Other information concerning redemption. Under unusual circumstances, the
Fund may suspend redemptions, or postpone payment for more than seven days, as
permitted by federal securities laws. As long as the right of redemption of
shares of the Fund is suspended, no shares may be redeemed, and therefore no
cash withdrawals may be made. In addition, the Fund reserves the right, if
conditions exist which make cash payments undesirable, to honor any request for
redemption by making payment in whole or in part by securities valued in the
same way as they would be valued for purposes of computing the Fund's per share
net asset value. If payment is made in securities, a shareholder may incur
brokerage expenses in converting those securities into cash.
TAXES
The Fund intends to qualify as a "regulated investment company" for
federal income tax purposes and to meet all other requirements that are
necessary for it to be relieved of federal taxes on income and gains it
distributes to shareholders. The Fund will distribute substantially all of its
net investment income and capital gain net income on a current basis.

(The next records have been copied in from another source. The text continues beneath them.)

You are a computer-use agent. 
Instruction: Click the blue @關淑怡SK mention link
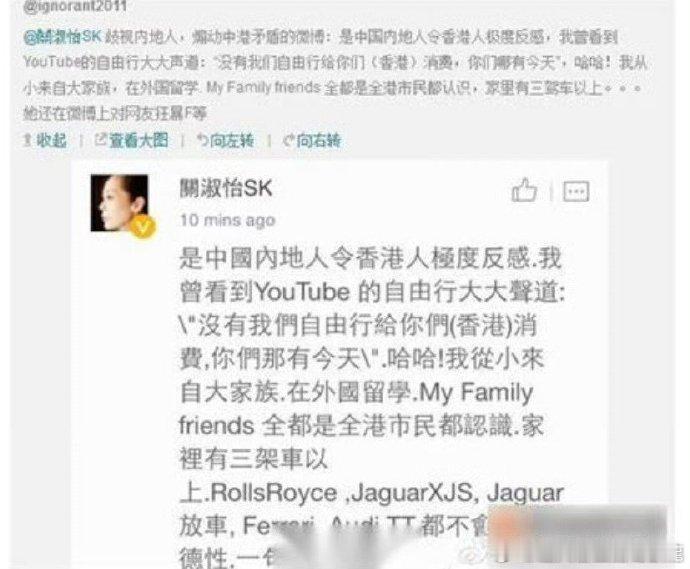point(62,37)
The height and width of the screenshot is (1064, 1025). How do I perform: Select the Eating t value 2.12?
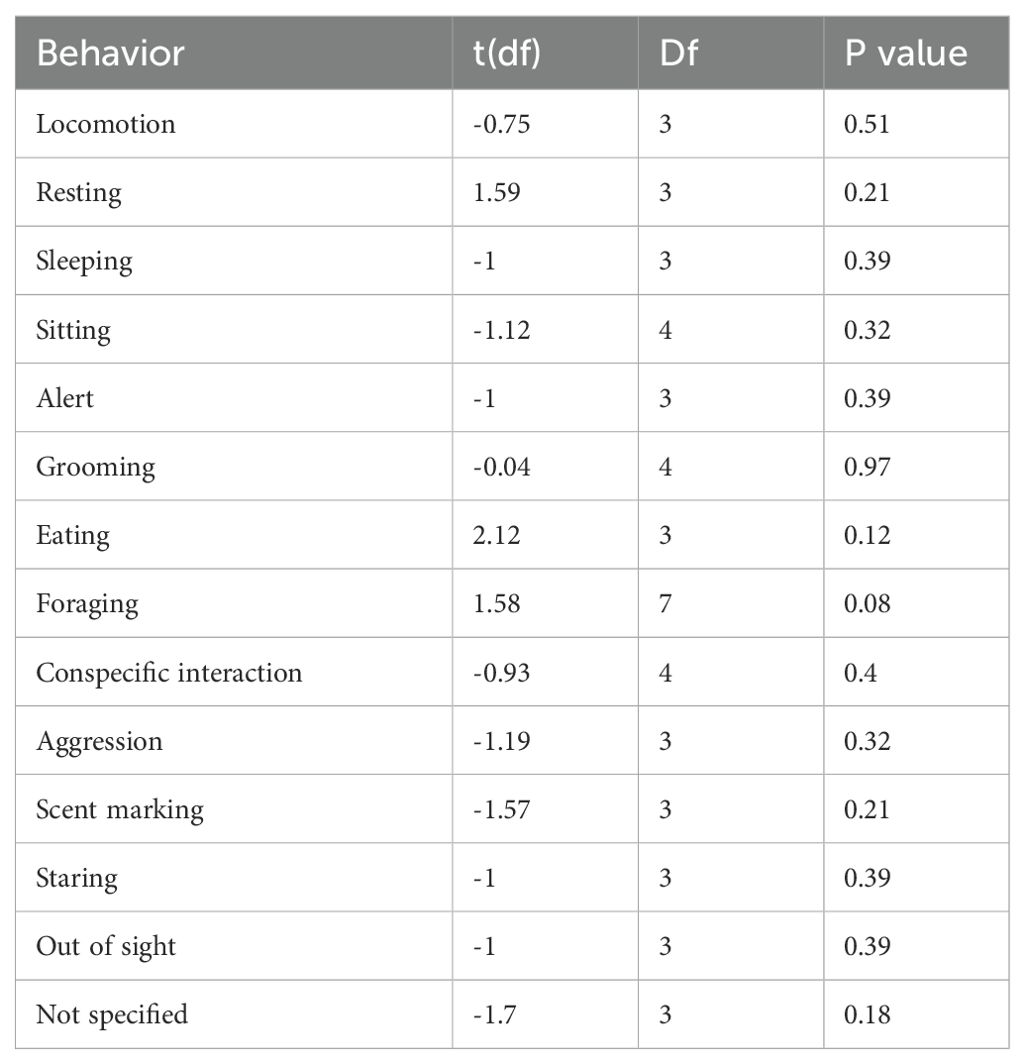[x=497, y=535]
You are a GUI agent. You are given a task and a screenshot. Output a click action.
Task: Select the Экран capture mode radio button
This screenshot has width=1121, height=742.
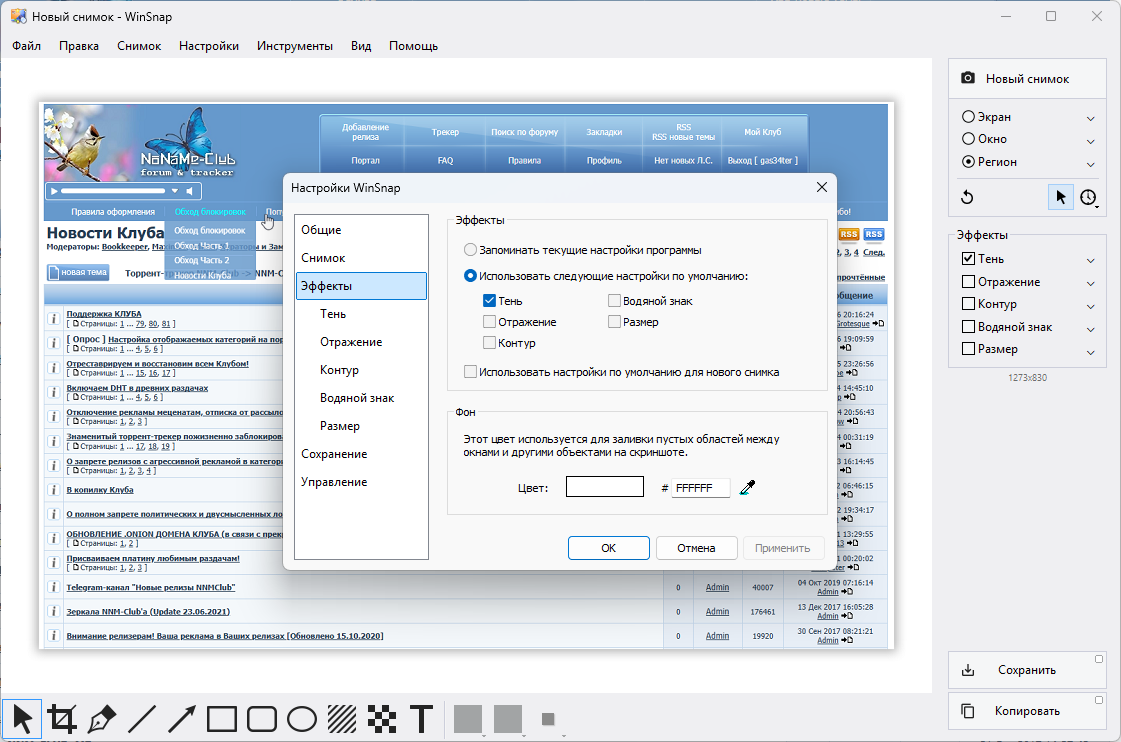968,117
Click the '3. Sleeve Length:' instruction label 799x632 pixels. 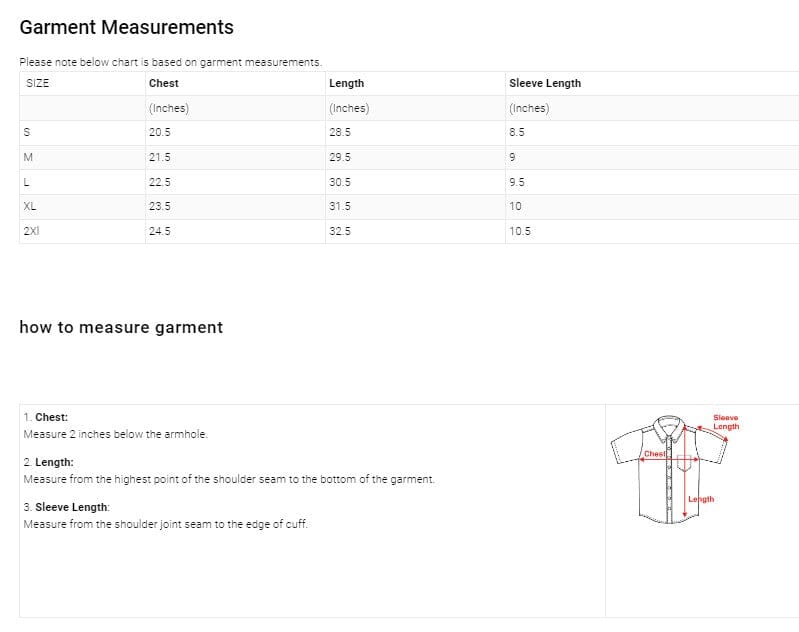pyautogui.click(x=67, y=507)
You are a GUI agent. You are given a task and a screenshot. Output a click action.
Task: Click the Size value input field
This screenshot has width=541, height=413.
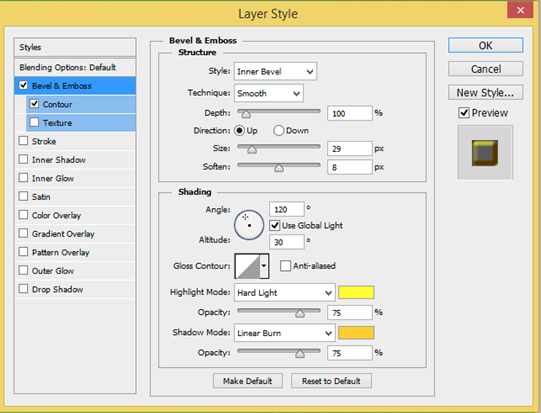350,149
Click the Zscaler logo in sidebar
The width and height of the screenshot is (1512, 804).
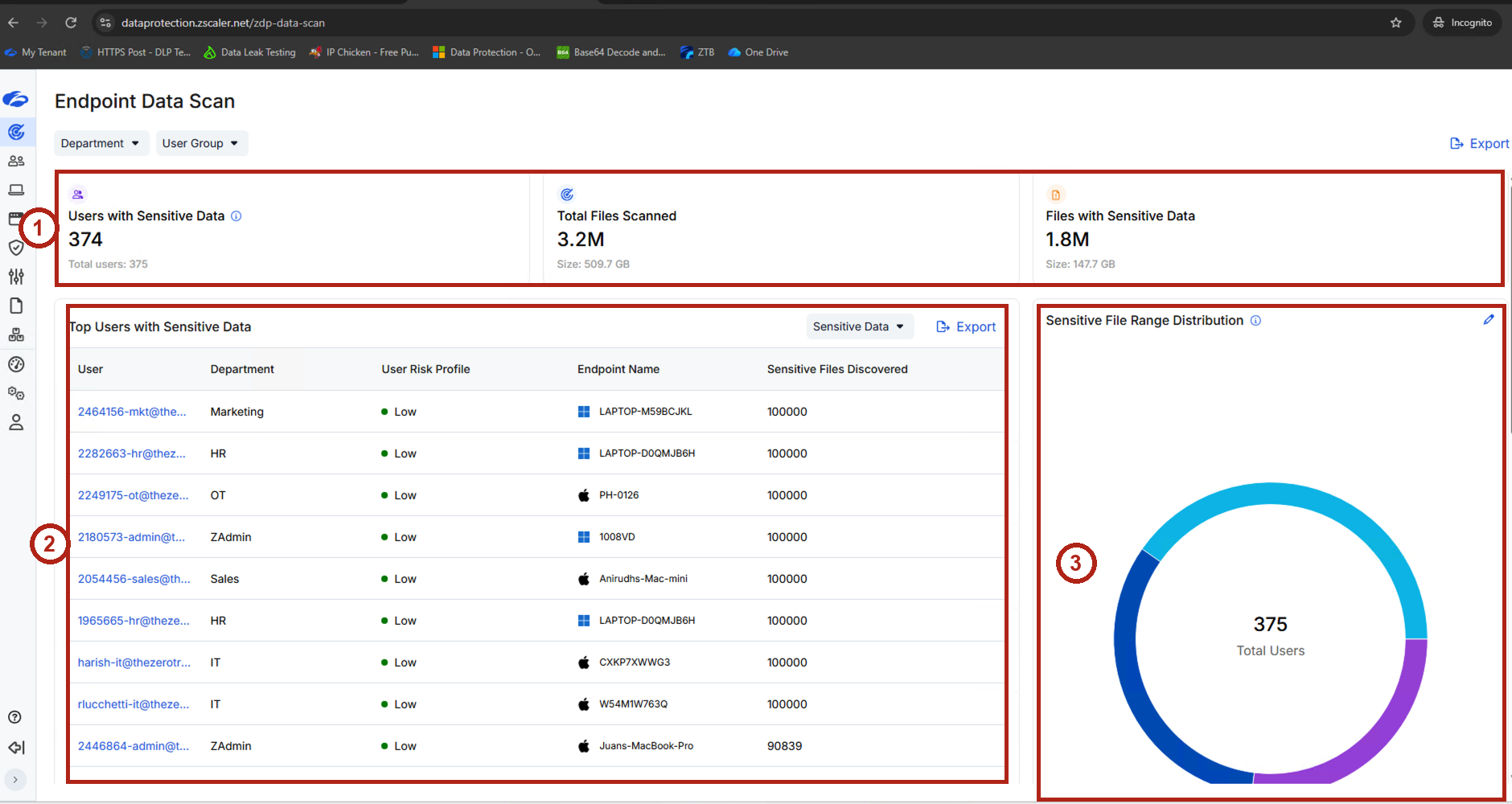point(15,99)
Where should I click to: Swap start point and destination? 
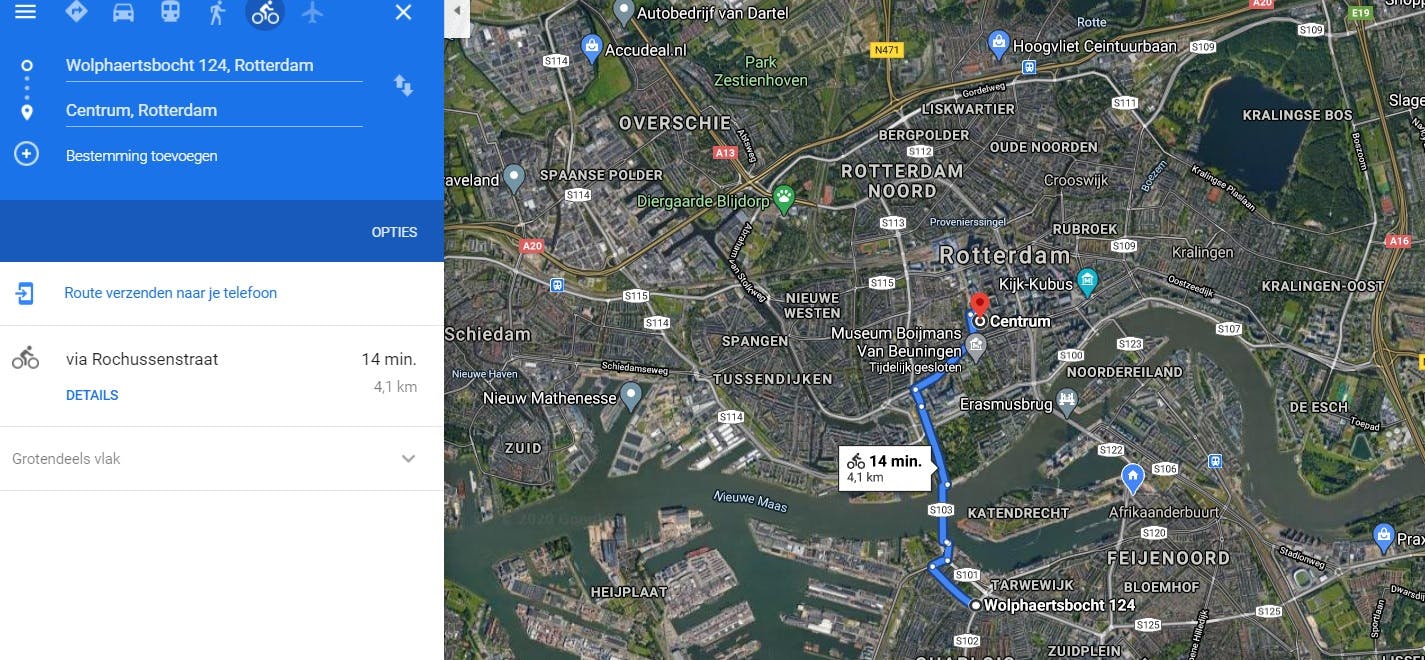[403, 86]

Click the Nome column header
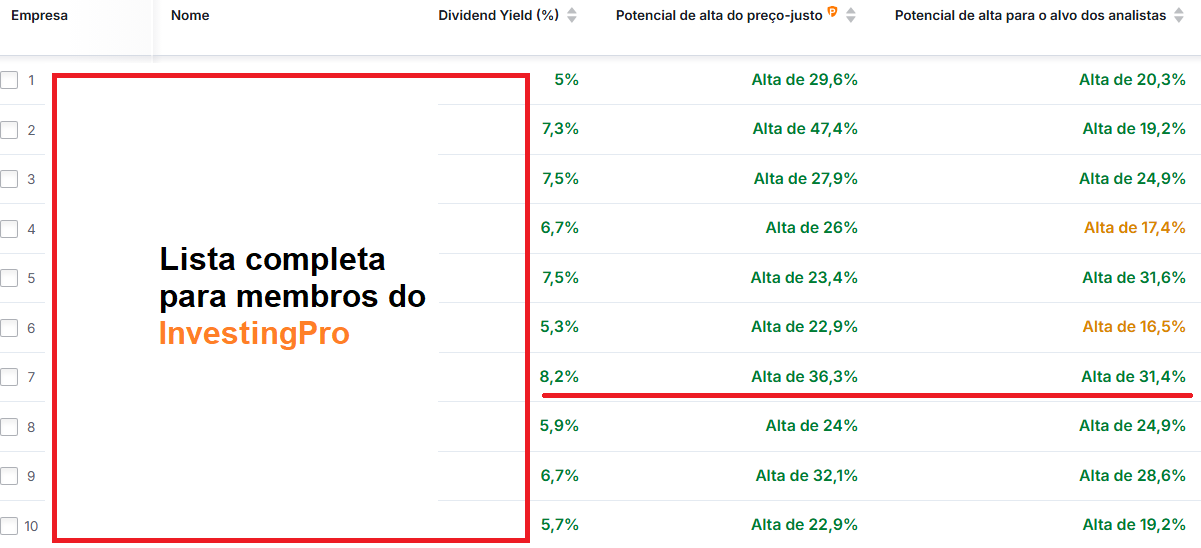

All Fund distributions will be taxable to shareholders as ordinary income,
except that any distributions of net capital gain will be taxed as long-term
capital gain, regardless of how long a shareholder has held the shares (although
the loss on a sale of shares held for six months or less will be treated as
long-term capital loss to the extent of any capital gain distribution received
with respect to those shares). Pursuant to the Taxpayer Relief Act of 1997,
long-term capital gains generally will be subject to a maximum rate of 28% or
20% depending on the Funds' holding period in the portfolio investment
11
<PAGE>
generating the gains. Distributions will be taxable as described above whether
received in cash or in shares through the reinvestment of distributions. Early
in each year the Fund will notify shareholders of the amount and tax status of
distributions paid by the Fund for the preceding year. In buying or selling
securities for the Fund, Mentor Advisors will not normally take into account the
effect any purchase or sale of securities will have on the tax positions of the
Fund's shareholders.
The foregoing is a summary of certain federal income tax consequences of
investing in the Fund. Dividends and distributions also may be subject to state
and local taxes. Shareholders are urged to consult their tax advisers regarding
specific questions as to federal, state, or local taxes. Non-U.S. investors
should consult their tax advisers concerning the tax consequences of ownership
of shares of the Fund, including the possibility that distributions may be
subject to United States withholding tax.
THE FUND
America's Utility Fund, Inc. is a Maryland corporation organized on
January 28, 1992. The Fund is an open-end, diversified, management investment
company with 500,000,000 shares of authorized common stock, $.001 par value.
Each share has one vote, with fractional shares voting proportionately. Shares
of the Fund are freely transferable, are entitled to dividends as declared by
the Board of Directors, and, if the Fund were liquidated, would receive the net
assets of the Fund. The Fund may suspend the sale of shares at any time and may
refuse any order to purchase shares. Although the Fund is not required to hold
annual meetings of its shareholders, shareholders have the right to call a
meeting to elect or remove Directors, or to take other actions as provided in
the Articles of Incorporation.
In the interest of economy and convenience, the Fund will not issue
certificates for its shares.
TRANSFER AND DIVIDEND AGENT SERVICES
Boston Financial Data Services, Inc., 2 Heritage Drive, North Quincy,
Massachusetts 02171, serves as the Fund's transfer and dividend agent.
PERFORMANCE INFORMATION
Yield and total return data may from time to time be included in
advertisements about the Fund. The Fund's "yield" is calculated by dividing the
Fund's annualized net investment income per share during a recent 30-day period
by its net asset value on the last day of that period. "Total return" for the
one-, five-, and ten-year periods (or for the life of the Fund, if shorter)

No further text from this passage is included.